- _PROBLEM TO SOLVE_
The listing below contains a span that opens with the line containing "Instruction: Click the Step Into icon" and closes with the line containing "The width and height of the screenshot is (795, 573).". Return that span exactly.

- _INFORMATION SUPPLIED_
----
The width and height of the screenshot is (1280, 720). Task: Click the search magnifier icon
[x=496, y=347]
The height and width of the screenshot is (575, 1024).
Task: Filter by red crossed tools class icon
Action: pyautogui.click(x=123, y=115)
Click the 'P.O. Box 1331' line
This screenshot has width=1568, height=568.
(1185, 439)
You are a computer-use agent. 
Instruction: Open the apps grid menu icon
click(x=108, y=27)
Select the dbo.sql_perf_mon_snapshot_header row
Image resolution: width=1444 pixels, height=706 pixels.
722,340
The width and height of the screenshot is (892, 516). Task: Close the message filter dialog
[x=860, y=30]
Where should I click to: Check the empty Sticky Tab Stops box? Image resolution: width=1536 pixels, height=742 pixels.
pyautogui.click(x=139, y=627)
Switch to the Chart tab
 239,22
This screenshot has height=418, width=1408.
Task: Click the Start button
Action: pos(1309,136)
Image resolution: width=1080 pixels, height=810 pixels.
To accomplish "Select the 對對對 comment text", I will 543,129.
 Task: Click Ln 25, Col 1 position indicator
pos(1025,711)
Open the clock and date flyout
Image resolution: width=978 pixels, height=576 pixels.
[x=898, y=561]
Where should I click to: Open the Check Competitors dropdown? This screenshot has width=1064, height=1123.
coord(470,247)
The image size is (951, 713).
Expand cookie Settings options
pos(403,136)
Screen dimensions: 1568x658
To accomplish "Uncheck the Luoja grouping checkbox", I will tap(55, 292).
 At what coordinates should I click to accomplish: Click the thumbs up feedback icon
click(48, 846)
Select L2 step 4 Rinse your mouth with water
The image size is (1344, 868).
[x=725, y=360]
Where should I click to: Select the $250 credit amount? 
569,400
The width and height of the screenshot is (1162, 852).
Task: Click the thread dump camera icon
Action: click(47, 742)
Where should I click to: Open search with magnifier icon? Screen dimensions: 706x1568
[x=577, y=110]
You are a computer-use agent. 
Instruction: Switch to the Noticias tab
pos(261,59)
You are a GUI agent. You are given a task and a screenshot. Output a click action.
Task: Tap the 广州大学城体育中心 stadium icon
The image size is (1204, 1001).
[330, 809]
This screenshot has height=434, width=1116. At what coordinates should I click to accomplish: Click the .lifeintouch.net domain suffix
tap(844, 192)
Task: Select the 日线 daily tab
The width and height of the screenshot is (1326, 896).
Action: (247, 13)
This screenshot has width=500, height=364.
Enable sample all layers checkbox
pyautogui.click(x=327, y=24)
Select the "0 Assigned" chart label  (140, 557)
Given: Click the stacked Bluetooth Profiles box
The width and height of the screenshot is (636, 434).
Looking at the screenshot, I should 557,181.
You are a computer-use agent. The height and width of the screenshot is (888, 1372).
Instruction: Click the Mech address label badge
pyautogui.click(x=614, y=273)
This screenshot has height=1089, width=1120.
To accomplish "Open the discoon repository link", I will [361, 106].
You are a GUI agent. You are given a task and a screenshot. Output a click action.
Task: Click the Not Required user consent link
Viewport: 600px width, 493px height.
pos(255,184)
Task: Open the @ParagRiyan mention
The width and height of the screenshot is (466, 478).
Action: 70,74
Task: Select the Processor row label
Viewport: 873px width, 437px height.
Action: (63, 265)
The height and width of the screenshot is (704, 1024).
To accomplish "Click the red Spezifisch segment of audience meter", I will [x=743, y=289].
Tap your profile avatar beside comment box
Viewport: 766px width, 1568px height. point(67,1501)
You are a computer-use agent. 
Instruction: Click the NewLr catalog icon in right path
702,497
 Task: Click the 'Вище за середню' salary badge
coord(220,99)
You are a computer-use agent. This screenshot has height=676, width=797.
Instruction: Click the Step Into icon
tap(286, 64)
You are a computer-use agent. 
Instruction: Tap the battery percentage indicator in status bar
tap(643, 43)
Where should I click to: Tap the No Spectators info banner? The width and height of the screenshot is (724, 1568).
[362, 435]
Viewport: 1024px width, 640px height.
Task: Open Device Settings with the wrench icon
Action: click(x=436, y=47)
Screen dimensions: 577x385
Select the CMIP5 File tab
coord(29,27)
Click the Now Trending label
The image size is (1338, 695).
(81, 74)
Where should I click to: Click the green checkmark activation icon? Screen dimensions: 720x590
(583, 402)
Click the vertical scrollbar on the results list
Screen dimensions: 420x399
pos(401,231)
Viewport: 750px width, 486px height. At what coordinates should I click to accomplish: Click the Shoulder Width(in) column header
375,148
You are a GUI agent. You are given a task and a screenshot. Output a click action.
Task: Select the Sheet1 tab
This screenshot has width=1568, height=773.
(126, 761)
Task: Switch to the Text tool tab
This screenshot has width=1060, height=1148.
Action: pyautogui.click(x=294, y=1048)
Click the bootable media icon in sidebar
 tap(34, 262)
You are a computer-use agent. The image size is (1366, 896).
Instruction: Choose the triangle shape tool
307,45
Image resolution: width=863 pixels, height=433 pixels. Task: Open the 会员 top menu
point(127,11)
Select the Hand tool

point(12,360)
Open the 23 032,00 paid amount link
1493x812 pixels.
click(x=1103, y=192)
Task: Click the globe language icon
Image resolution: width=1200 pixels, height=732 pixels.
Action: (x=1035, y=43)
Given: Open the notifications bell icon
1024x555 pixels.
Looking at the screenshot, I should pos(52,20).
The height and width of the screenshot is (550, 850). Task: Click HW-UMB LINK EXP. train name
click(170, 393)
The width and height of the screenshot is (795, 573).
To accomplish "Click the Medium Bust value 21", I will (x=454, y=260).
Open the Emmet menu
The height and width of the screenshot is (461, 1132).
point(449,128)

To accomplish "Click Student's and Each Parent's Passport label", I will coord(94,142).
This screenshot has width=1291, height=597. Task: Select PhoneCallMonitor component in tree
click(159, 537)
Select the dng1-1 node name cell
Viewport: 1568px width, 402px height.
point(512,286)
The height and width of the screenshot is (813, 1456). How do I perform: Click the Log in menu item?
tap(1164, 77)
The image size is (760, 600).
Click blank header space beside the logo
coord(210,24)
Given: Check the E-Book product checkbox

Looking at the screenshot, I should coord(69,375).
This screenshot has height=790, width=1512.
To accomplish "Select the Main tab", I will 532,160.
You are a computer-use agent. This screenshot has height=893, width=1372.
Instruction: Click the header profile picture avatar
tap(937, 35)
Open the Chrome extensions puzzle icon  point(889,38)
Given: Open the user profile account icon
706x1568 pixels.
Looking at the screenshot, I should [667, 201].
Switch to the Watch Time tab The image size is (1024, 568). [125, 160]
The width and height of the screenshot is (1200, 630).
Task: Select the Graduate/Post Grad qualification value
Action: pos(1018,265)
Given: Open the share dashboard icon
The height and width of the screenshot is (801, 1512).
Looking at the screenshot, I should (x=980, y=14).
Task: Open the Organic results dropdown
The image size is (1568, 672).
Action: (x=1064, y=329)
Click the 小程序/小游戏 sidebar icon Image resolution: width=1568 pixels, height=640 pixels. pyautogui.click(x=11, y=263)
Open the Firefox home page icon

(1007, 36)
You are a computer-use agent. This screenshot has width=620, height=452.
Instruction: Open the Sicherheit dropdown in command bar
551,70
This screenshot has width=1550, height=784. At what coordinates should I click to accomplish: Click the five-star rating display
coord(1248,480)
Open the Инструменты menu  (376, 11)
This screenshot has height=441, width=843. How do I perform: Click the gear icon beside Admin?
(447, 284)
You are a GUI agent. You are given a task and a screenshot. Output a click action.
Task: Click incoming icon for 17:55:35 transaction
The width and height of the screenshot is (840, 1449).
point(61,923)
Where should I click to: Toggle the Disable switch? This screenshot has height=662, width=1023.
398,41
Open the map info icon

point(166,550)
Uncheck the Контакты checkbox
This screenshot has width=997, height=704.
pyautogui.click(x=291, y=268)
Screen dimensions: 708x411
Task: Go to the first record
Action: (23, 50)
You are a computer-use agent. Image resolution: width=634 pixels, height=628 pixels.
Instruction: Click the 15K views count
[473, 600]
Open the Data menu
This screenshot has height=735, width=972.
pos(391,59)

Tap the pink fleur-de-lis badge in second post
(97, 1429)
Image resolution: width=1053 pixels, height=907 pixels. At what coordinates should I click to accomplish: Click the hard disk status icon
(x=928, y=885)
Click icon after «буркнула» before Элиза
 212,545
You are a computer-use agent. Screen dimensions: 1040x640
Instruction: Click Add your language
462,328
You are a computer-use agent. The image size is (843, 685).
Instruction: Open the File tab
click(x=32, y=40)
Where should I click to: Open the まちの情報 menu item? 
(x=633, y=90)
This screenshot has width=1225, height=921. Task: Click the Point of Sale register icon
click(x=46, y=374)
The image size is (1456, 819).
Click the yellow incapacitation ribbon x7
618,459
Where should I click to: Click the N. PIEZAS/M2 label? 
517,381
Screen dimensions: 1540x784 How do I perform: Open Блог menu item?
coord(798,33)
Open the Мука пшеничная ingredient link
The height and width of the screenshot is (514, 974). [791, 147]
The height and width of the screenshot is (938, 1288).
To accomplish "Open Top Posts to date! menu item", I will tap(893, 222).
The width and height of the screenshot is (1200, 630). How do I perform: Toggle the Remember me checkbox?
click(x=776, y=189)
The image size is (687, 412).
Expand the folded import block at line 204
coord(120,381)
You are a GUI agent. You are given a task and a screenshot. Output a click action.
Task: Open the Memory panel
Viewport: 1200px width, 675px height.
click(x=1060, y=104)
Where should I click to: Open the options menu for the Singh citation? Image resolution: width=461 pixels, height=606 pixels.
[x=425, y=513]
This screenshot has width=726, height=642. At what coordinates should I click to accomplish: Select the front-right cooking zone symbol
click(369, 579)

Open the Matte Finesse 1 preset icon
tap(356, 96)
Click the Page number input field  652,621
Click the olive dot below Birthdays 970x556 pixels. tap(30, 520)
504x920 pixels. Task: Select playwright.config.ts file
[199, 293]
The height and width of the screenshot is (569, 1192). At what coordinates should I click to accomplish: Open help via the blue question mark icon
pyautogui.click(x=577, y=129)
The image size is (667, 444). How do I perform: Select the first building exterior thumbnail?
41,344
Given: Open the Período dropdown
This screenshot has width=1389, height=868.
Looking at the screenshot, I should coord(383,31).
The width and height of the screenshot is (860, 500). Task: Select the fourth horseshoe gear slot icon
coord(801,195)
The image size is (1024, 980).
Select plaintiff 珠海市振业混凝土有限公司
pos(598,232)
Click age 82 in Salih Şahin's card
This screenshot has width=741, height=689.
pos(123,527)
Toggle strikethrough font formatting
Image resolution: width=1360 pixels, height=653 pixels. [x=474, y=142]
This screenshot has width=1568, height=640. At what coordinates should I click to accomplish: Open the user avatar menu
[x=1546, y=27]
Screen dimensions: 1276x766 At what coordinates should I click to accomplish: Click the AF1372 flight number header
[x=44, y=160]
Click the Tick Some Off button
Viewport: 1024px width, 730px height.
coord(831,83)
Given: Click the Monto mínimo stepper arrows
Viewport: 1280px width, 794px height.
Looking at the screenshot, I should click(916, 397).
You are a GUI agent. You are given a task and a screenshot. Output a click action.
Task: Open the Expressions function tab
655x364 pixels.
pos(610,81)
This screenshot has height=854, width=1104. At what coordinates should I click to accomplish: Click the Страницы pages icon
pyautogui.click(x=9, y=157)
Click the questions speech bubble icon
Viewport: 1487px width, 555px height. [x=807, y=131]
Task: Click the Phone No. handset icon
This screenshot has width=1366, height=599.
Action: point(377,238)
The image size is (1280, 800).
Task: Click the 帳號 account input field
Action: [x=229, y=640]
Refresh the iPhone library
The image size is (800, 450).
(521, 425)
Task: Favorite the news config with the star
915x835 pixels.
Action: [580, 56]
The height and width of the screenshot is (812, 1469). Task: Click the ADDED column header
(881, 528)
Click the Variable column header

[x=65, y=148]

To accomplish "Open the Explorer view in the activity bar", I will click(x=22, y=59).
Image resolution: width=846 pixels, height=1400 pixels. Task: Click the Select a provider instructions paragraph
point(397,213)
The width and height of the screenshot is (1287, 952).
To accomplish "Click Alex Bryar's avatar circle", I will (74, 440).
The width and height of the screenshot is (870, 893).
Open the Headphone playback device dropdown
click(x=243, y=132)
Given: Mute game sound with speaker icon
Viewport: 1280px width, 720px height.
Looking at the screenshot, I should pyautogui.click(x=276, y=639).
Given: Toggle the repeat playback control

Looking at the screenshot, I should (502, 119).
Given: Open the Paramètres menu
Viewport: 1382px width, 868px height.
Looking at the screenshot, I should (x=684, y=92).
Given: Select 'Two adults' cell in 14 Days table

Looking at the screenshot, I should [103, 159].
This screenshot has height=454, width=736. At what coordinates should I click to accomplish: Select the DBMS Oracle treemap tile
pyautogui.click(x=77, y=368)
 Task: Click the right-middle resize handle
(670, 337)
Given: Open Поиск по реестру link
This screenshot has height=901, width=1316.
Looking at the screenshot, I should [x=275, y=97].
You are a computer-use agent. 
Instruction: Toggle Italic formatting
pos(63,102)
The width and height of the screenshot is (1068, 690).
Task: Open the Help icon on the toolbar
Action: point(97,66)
----
- _EXPECTED ANSWER_
Instruction: Click the Step Into icon
tap(286, 64)
You are a computer-use agent. 
Instruction: Tap the battery percentage indicator in status bar
tap(643, 43)
Where should I click to: Tap the No Spectators info banner? The width and height of the screenshot is (724, 1568).
[362, 435]
Viewport: 1024px width, 640px height.
Task: Open Device Settings with the wrench icon
Action: click(x=436, y=47)
Screen dimensions: 577x385
Select the CMIP5 File tab
coord(29,27)
Click the Now Trending label
The image size is (1338, 695).
(81, 74)
Where should I click to: Click the green checkmark activation icon? Screen dimensions: 720x590
(583, 402)
Click the vertical scrollbar on the results list
Screen dimensions: 420x399
pos(401,231)
Viewport: 750px width, 486px height. At what coordinates should I click to accomplish: Click the Shoulder Width(in) column header
375,148
You are a GUI agent. You are given a task and a screenshot. Output a click action.
Task: Select the Sheet1 tab
This screenshot has width=1568, height=773.
(126, 761)
Task: Switch to the Text tool tab
This screenshot has width=1060, height=1148.
Action: pyautogui.click(x=294, y=1048)
Click the bootable media icon in sidebar
 tap(34, 262)
You are a computer-use agent. The image size is (1366, 896).
Instruction: Choose the triangle shape tool
307,45
Image resolution: width=863 pixels, height=433 pixels. Task: Open the 会员 top menu
point(127,11)
Select the Hand tool

point(12,360)
Open the 23 032,00 paid amount link
1493x812 pixels.
click(x=1103, y=192)
Task: Click the globe language icon
Image resolution: width=1200 pixels, height=732 pixels.
Action: (x=1035, y=43)
Given: Open the notifications bell icon
1024x555 pixels.
Looking at the screenshot, I should pos(52,20).
The height and width of the screenshot is (550, 850). Task: Click HW-UMB LINK EXP. train name
click(170, 393)
The width and height of the screenshot is (795, 573).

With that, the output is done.